Task to complete ▸ Please recast every item below as a Markdown table with the columns "Row" and "Line", numbering each line in order and omitting blank lines.

Excerpted data ▸
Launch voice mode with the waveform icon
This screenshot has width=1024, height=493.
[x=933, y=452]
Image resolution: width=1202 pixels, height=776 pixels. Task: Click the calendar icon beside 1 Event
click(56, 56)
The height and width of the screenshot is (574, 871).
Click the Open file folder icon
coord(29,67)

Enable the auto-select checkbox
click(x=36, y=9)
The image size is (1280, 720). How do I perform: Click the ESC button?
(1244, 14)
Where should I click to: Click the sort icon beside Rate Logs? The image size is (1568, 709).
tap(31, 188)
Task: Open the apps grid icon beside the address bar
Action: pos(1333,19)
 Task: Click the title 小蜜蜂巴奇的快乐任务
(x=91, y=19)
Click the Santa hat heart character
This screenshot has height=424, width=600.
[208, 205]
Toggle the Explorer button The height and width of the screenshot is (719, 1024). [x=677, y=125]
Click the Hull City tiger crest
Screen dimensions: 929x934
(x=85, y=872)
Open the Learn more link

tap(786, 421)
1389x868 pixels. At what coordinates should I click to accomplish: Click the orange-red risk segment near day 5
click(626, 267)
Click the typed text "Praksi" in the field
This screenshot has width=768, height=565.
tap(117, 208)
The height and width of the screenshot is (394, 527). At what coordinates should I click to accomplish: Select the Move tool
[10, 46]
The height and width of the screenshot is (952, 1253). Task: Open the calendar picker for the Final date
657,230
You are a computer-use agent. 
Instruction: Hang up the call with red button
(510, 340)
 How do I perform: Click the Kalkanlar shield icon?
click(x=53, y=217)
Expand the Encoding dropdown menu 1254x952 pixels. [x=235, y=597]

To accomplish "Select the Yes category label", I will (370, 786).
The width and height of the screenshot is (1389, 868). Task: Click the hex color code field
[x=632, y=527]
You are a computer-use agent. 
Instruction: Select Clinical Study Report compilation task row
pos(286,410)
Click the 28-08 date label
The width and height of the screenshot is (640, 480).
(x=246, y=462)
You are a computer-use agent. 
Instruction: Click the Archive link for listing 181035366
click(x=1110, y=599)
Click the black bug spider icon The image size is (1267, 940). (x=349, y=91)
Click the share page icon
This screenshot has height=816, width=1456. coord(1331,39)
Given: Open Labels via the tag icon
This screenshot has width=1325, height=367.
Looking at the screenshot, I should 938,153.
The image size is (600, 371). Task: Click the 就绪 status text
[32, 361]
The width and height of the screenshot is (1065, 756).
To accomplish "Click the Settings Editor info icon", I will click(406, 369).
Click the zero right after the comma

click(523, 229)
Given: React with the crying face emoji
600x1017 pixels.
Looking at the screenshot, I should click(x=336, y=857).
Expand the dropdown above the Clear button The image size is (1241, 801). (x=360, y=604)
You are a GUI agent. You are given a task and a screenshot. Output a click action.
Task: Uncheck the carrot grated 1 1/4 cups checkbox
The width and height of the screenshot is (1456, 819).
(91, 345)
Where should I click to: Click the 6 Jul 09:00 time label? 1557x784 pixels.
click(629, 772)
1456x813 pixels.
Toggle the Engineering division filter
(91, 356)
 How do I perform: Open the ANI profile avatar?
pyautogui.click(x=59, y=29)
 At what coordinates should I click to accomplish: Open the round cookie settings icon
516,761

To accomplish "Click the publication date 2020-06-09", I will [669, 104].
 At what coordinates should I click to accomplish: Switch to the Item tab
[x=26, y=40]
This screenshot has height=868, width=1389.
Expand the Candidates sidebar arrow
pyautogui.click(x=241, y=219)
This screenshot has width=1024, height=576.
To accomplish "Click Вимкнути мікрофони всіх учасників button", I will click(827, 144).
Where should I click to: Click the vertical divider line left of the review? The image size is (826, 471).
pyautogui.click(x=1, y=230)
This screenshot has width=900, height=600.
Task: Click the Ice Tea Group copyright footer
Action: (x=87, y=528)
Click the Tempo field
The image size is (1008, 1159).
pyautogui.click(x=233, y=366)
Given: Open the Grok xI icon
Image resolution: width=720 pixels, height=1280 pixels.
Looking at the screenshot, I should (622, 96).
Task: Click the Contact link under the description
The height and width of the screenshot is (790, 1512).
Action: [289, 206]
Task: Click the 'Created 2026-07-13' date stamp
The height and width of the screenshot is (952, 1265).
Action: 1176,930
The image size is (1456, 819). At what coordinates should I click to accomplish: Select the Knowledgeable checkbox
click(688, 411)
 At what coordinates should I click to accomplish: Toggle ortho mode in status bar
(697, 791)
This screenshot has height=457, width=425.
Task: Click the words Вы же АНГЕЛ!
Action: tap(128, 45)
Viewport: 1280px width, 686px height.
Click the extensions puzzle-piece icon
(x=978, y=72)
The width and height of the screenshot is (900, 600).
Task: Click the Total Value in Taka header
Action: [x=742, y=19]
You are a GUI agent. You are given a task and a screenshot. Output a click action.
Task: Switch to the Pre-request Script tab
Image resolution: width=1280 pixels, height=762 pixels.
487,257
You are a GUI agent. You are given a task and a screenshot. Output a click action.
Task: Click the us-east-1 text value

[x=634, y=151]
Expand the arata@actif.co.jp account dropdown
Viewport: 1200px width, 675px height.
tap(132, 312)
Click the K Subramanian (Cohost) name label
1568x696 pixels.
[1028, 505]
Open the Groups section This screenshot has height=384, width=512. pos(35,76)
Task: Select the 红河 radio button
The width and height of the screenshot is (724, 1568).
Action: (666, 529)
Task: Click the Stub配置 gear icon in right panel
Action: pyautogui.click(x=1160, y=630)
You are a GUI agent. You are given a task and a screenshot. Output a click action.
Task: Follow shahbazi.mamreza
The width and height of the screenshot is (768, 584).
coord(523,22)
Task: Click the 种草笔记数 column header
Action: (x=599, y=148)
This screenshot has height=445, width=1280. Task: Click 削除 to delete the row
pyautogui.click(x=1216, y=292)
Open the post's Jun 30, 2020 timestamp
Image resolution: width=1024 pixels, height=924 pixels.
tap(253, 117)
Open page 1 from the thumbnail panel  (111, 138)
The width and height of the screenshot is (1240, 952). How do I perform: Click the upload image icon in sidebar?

Solved problem ▸
| Row | Line |
|---|---|
| 1 | Launch voice mode with the waveform icon |
| 2 | This screenshot has width=1024, height=493. |
| 3 | [x=933, y=452] |
| 4 | Image resolution: width=1202 pixels, height=776 pixels. Task: Click the calendar icon beside 1 Event |
| 5 | click(56, 56) |
| 6 | The height and width of the screenshot is (574, 871). |
| 7 | Click the Open file folder icon |
| 8 | coord(29,67) |
| 9 | Enable the auto-select checkbox |
| 10 | click(x=36, y=9) |
| 11 | The image size is (1280, 720). How do I perform: Click the ESC button? |
| 12 | (1244, 14) |
| 13 | Where should I click to: Click the sort icon beside Rate Logs? The image size is (1568, 709). |
| 14 | tap(31, 188) |
| 15 | Task: Open the apps grid icon beside the address bar |
| 16 | Action: pos(1333,19) |
| 17 |  Task: Click the title 小蜜蜂巴奇的快乐任务 |
| 18 | (x=91, y=19) |
| 19 | Click the Santa hat heart character |
| 20 | This screenshot has height=424, width=600. |
| 21 | [208, 205] |
| 22 | Toggle the Explorer button The height and width of the screenshot is (719, 1024). [x=677, y=125] |
| 23 | Click the Hull City tiger crest |
| 24 | Screen dimensions: 929x934 |
| 25 | (x=85, y=872) |
| 26 | Open the Learn more link |
| 27 | tap(786, 421) |
| 28 | 1389x868 pixels. At what coordinates should I click to accomplish: Click the orange-red risk segment near day 5 |
| 29 | click(626, 267) |
| 30 | Click the typed text "Praksi" in the field |
| 31 | This screenshot has width=768, height=565. |
| 32 | tap(117, 208) |
| 33 | The height and width of the screenshot is (394, 527). At what coordinates should I click to accomplish: Select the Move tool |
| 34 | [10, 46] |
| 35 | The height and width of the screenshot is (952, 1253). Task: Open the calendar picker for the Final date |
| 36 | 657,230 |
| 37 | You are a computer-use agent.  |
| 38 | Instruction: Hang up the call with red button |
| 39 | (510, 340) |
| 40 |  How do I perform: Click the Kalkanlar shield icon? |
| 41 | click(x=53, y=217) |
| 42 | Expand the Encoding dropdown menu 1254x952 pixels. [x=235, y=597] |
| 43 | To accomplish "Select the Yes category label", I will (370, 786). |
| 44 | The width and height of the screenshot is (1389, 868). Task: Click the hex color code field |
| 45 | [x=632, y=527] |
| 46 | You are a computer-use agent.  |
| 47 | Instruction: Select Clinical Study Report compilation task row |
| 48 | pos(286,410) |
| 49 | Click the 28-08 date label |
| 50 | The width and height of the screenshot is (640, 480). |
| 51 | (x=246, y=462) |
| 52 | You are a computer-use agent.  |
| 53 | Instruction: Click the Archive link for listing 181035366 |
| 54 | click(x=1110, y=599) |
| 55 | Click the black bug spider icon The image size is (1267, 940). (x=349, y=91) |
| 56 | Click the share page icon |
| 57 | This screenshot has height=816, width=1456. coord(1331,39) |
| 58 | Given: Open Labels via the tag icon |
| 59 | This screenshot has width=1325, height=367. |
| 60 | Looking at the screenshot, I should 938,153. |
| 61 | The image size is (600, 371). Task: Click the 就绪 status text |
| 62 | [32, 361] |
| 63 | The width and height of the screenshot is (1065, 756). |
| 64 | To accomplish "Click the Settings Editor info icon", I will click(406, 369). |
| 65 | Click the zero right after the comma |
| 66 | click(523, 229) |
| 67 | Given: React with the crying face emoji |
| 68 | 600x1017 pixels. |
| 69 | Looking at the screenshot, I should click(x=336, y=857). |
| 70 | Expand the dropdown above the Clear button The image size is (1241, 801). (x=360, y=604) |
| 71 | You are a GUI agent. You are given a task and a screenshot. Output a click action. |
| 72 | Task: Uncheck the carrot grated 1 1/4 cups checkbox |
| 73 | The width and height of the screenshot is (1456, 819). |
| 74 | (91, 345) |
| 75 | Where should I click to: Click the 6 Jul 09:00 time label? 1557x784 pixels. |
| 76 | click(629, 772) |
| 77 | 1456x813 pixels. |
| 78 | Toggle the Engineering division filter |
| 79 | (91, 356) |
| 80 |  How do I perform: Open the ANI profile avatar? |
| 81 | pyautogui.click(x=59, y=29) |
| 82 |  At what coordinates should I click to accomplish: Open the round cookie settings icon |
| 83 | 516,761 |
| 84 | To accomplish "Click the publication date 2020-06-09", I will [669, 104]. |
| 85 |  At what coordinates should I click to accomplish: Switch to the Item tab |
| 86 | [x=26, y=40] |
| 87 | This screenshot has height=868, width=1389. |
| 88 | Expand the Candidates sidebar arrow |
| 89 | pyautogui.click(x=241, y=219) |
| 90 | This screenshot has width=1024, height=576. |
| 91 | To accomplish "Click Вимкнути мікрофони всіх учасників button", I will click(827, 144). |
| 92 | Where should I click to: Click the vertical divider line left of the review? The image size is (826, 471). |
| 93 | pyautogui.click(x=1, y=230) |
| 94 | This screenshot has width=900, height=600. |
| 95 | Task: Click the Ice Tea Group copyright footer |
| 96 | Action: (x=87, y=528) |
| 97 | Click the Tempo field |
| 98 | The image size is (1008, 1159). |
| 99 | pyautogui.click(x=233, y=366) |
| 100 | Given: Open the Grok xI icon |
| 101 | Image resolution: width=720 pixels, height=1280 pixels. |
| 102 | Looking at the screenshot, I should (622, 96). |
| 103 | Task: Click the Contact link under the description |
| 104 | The height and width of the screenshot is (790, 1512). |
| 105 | Action: [289, 206] |
| 106 | Task: Click the 'Created 2026-07-13' date stamp |
| 107 | The height and width of the screenshot is (952, 1265). |
| 108 | Action: 1176,930 |
| 109 | The image size is (1456, 819). At what coordinates should I click to accomplish: Select the Knowledgeable checkbox |
| 110 | click(688, 411) |
| 111 |  At what coordinates should I click to accomplish: Toggle ortho mode in status bar |
| 112 | (697, 791) |
| 113 | This screenshot has height=457, width=425. |
| 114 | Task: Click the words Вы же АНГЕЛ! |
| 115 | Action: tap(128, 45) |
| 116 | Viewport: 1280px width, 686px height. |
| 117 | Click the extensions puzzle-piece icon |
| 118 | (x=978, y=72) |
| 119 | The width and height of the screenshot is (900, 600). |
| 120 | Task: Click the Total Value in Taka header |
| 121 | Action: [x=742, y=19] |
| 122 | You are a GUI agent. You are given a task and a screenshot. Output a click action. |
| 123 | Task: Switch to the Pre-request Script tab |
| 124 | Image resolution: width=1280 pixels, height=762 pixels. |
| 125 | 487,257 |
| 126 | You are a GUI agent. You are given a task and a screenshot. Output a click action. |
| 127 | Task: Click the us-east-1 text value |
| 128 | [x=634, y=151] |
| 129 | Expand the arata@actif.co.jp account dropdown |
| 130 | Viewport: 1200px width, 675px height. |
| 131 | tap(132, 312) |
| 132 | Click the K Subramanian (Cohost) name label |
| 133 | 1568x696 pixels. |
| 134 | [1028, 505] |
| 135 | Open the Groups section This screenshot has height=384, width=512. pos(35,76) |
| 136 | Task: Select the 红河 radio button |
| 137 | The width and height of the screenshot is (724, 1568). |
| 138 | Action: (666, 529) |
| 139 | Task: Click the Stub配置 gear icon in right panel |
| 140 | Action: pyautogui.click(x=1160, y=630) |
| 141 | You are a GUI agent. You are given a task and a screenshot. Output a click action. |
| 142 | Task: Follow shahbazi.mamreza |
| 143 | The width and height of the screenshot is (768, 584). |
| 144 | coord(523,22) |
| 145 | Task: Click the 种草笔记数 column header |
| 146 | Action: (x=599, y=148) |
| 147 | This screenshot has height=445, width=1280. Task: Click 削除 to delete the row |
| 148 | pyautogui.click(x=1216, y=292) |
| 149 | Open the post's Jun 30, 2020 timestamp |
| 150 | Image resolution: width=1024 pixels, height=924 pixels. |
| 151 | tap(253, 117) |
| 152 | Open page 1 from the thumbnail panel  (111, 138) |
| 153 | The width and height of the screenshot is (1240, 952). How do I perform: Click the upload image icon in sidebar? |